Permanent residents in B.C. should be able to vote, group says

B.C. Civil Liberties Association backs local for voting rights for non-citizen permanent residents

A woman walks by voting signage in Colwood, B.C., Monday, Oct. 21, 2019. THE CANADIAN PRESS/Chad Hipolito

A B.C. group that supports civil liberties and human rights has backed local politicians seeking voting rights for permanent residents who are not Canadian citizens.

The B.C. Civil Liberties Association says mayors and councillors at a convention in September endorsed a motion calling for updated provincial legislation to allow permanent residents to vote in local elections.
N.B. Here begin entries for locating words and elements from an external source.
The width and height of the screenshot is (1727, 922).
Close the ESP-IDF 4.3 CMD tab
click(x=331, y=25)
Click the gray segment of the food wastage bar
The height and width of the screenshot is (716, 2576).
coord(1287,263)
A statement from the association calls the resolution from the Union of BC Municipalities historic and an “extraordinary opportunity” to extend the vote to more B.C. residents.

The association says it is working with the group #LostVotes to campaign for the change.

Together, they have requested a meeting with Municipal Affairs Minister Selina Robinson to discuss next steps.

The association says voter turnout is declining and access to citizenship is increasingly restrictive, so offering voting rights to permanent residents would be timely.

Meghan McDermott, acting policy director for the civil liberties association, says the B.C. government should take advantage of the municipal resolution because enfranchising immigrants would foster deeper civic engagement.

“Given the barriers to accessing Canadian citizenship, including increasing costs and long government backlogs, we are very excited by the prospect of making local government elections more inclusive of all residents,” McDermott says.